Start of Block

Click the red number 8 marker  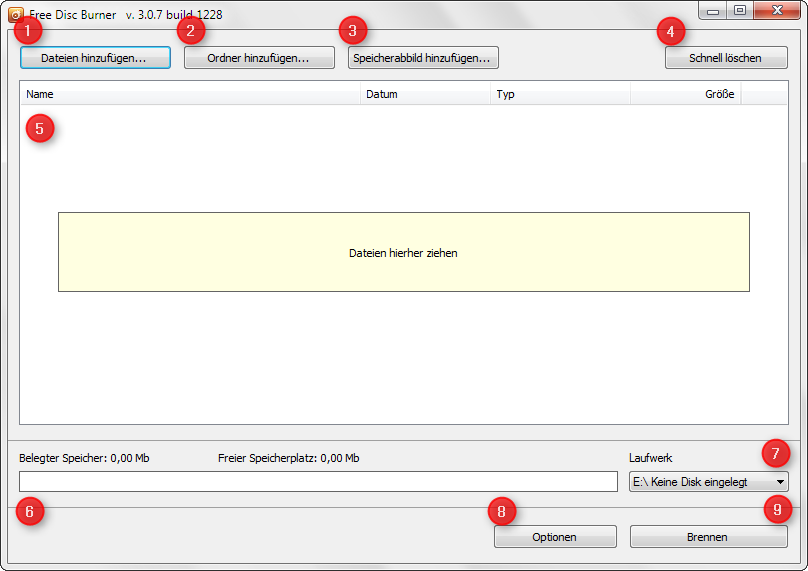click(x=502, y=511)
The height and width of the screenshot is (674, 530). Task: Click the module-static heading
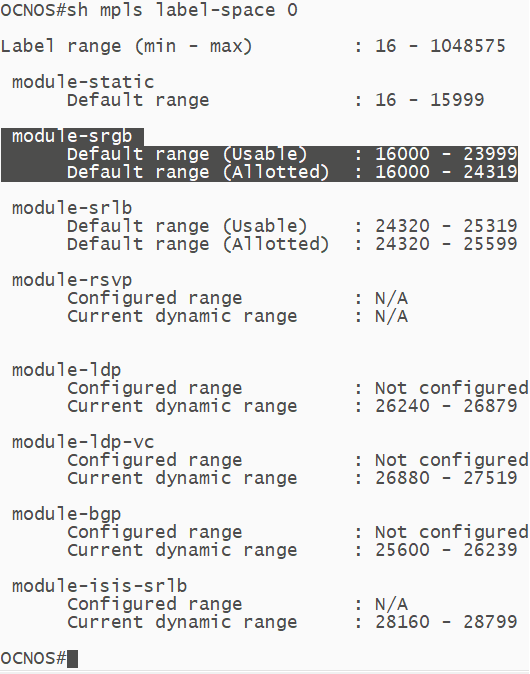click(83, 82)
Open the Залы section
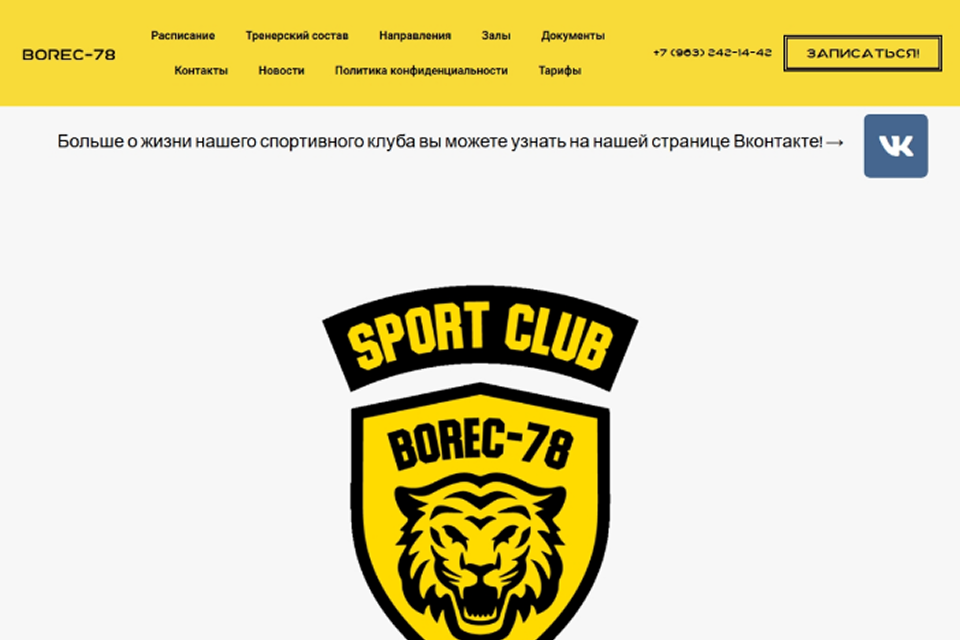The width and height of the screenshot is (960, 640). click(x=496, y=36)
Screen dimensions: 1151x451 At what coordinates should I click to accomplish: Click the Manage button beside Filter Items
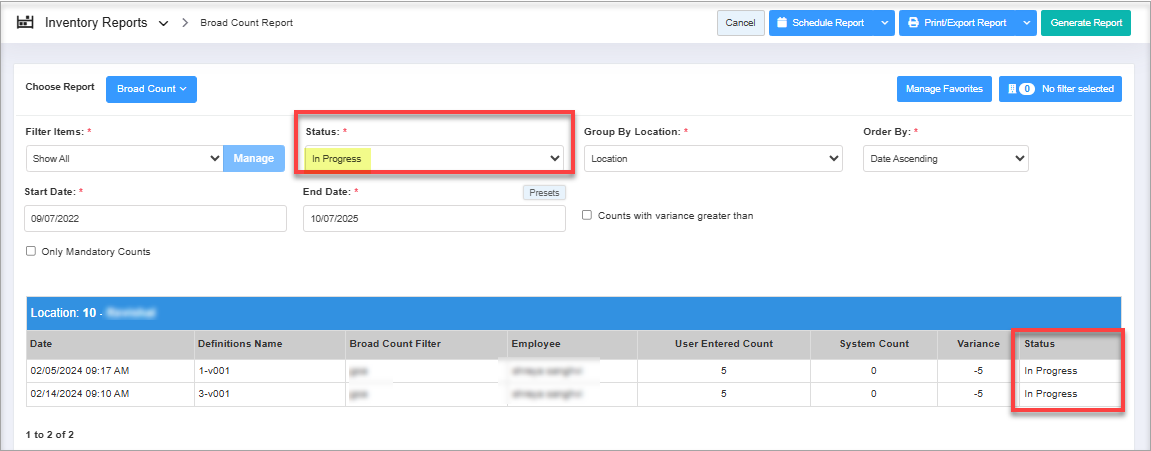tap(254, 158)
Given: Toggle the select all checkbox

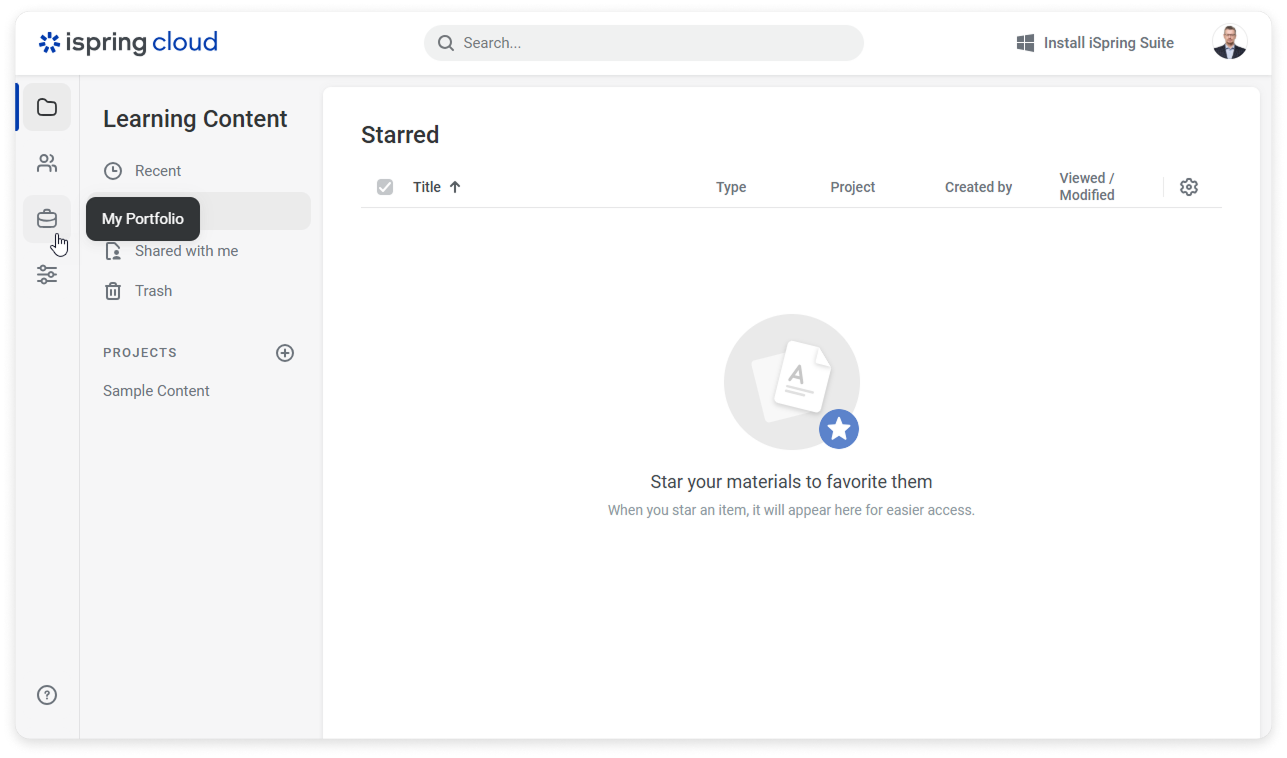Looking at the screenshot, I should pyautogui.click(x=385, y=187).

End of Block

WHAT IS REQUIRED ▸ Beginning with the line that holds "Screen dimensions: 1151x451", extract every line to the end of the material, exactly as it stands, and drop the pictures.

ANSWER TO THE PROBLEM ▸
Screen dimensions: 1151x451 At what coordinates should I click to accomplish: Click the Manage button beside Filter Items
tap(254, 158)
Given: Toggle the select all checkbox

Looking at the screenshot, I should pyautogui.click(x=385, y=187).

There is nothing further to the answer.